À VOUS
Recopiez à l'identique, dans le compte rendu du festival, tout ce qui va de « Notre dernière soirée » jusqu'à « fait que commencer. ».

Jour 4. 20h56, le funk surboosté des Noisy Freaks

Pas de jour 3 ? Pour raisons personnelles et fastidieuses, nous ne pourrons prendre part à la soirée marquée en rouge sur agenda de festivaliers. on nous parlera des performances de Salut C’est Cool !, Fakear et Thylacine. Dégoûtés, résignés, il nous reste la soirée du samedi pour se refaire.

Notre dernière soirée s'avère entièrement placée sous la thématique techno, avec une suite de DJ sets qui a au moins le mérite de permettre des enchaînements plus rapides entre artistes sur la grande scène. Pour nous, ça commence avec les Noisy Freaks, qui entre guitares funk et loops sauvages, remportent un beau succès. L'assistance a beau être nettement plus clairsemée que jeudi (ça se remplira plus tard dans la soirée), ça fonctionne impeccable. Il faut dire que le niveau des basses est déjà bien violent, ça aide. Et ça ne fait que commencer.

22h46, Coiffe indienne pour DJ set

C'est dans un registre différent qu'oeuvre l'italien officiant sous le nom de Dusty Kid. Ne renonçant en rien au gros son qui tabasse, il distille néanmoins une palette sonore étonnamment riche. Ambiances oniriques, parfois ornées de touches acoustiques, le bonhomme offre un voyage savamment construit, qui sait prendre son temps pour emmener et d'un coup enflammer le dancefloor sans retenue aucune. Presque trop court, finalement.

Données d'ancrage par coordonnées en pixels
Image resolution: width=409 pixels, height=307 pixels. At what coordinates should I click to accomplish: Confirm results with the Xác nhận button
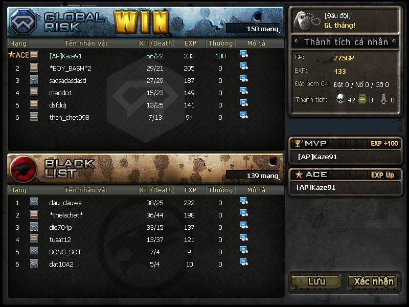[x=373, y=282]
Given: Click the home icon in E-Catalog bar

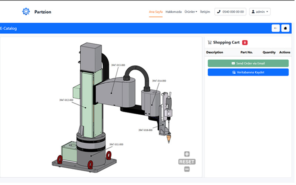Looking at the screenshot, I should tap(285, 28).
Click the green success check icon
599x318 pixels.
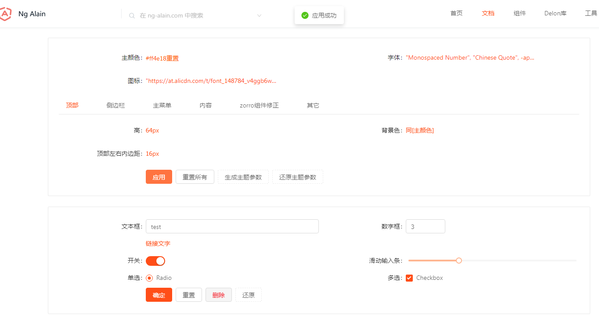305,14
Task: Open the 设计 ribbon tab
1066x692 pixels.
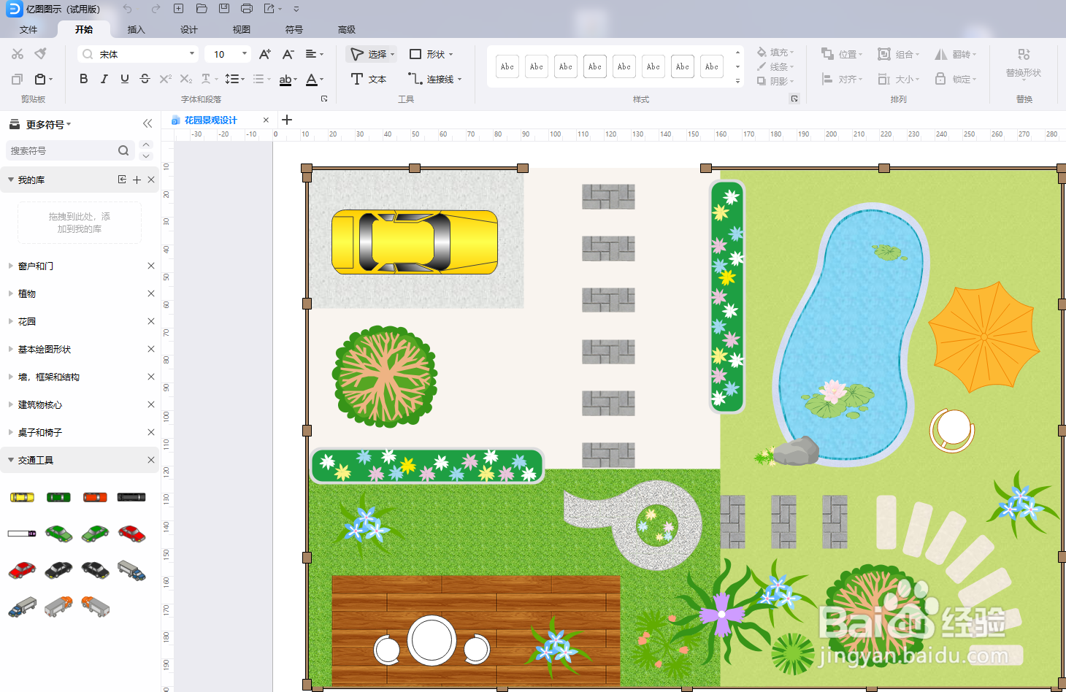Action: point(189,30)
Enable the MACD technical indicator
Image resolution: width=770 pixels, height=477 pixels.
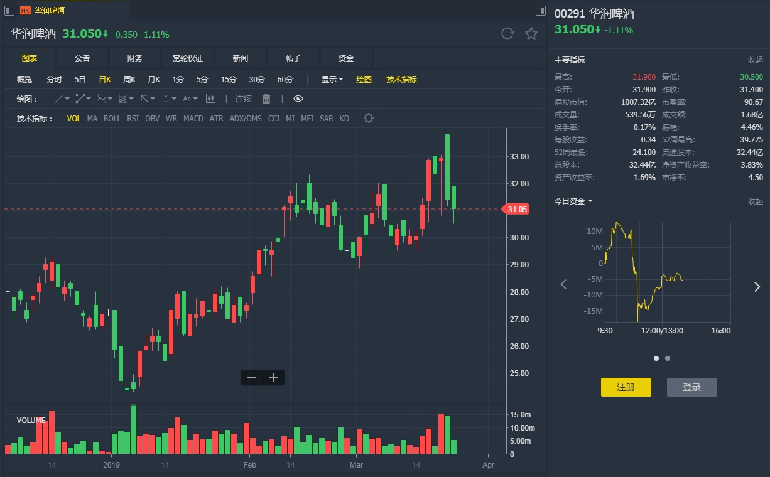(x=193, y=118)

RÉSULTAT OBTENU
Notre dernière soirée s'avère entièrement placée sous la thématique techno, avec une suite de DJ sets qui a au moins le mérite de permettre des enchaînements plus rapides entre artistes sur la grande scène. Pour nous, ça commence avec les Noisy Freaks, qui entre guitares funk et loops sauvages, remportent un beau succès. L'assistance a beau être nettement plus clairsemée que jeudi (ça se remplira plus tard dans la soirée), ça fonctionne impeccable. Il faut dire que le niveau des basses est déjà bien violent, ça aide. Et ça ne fait que commencer.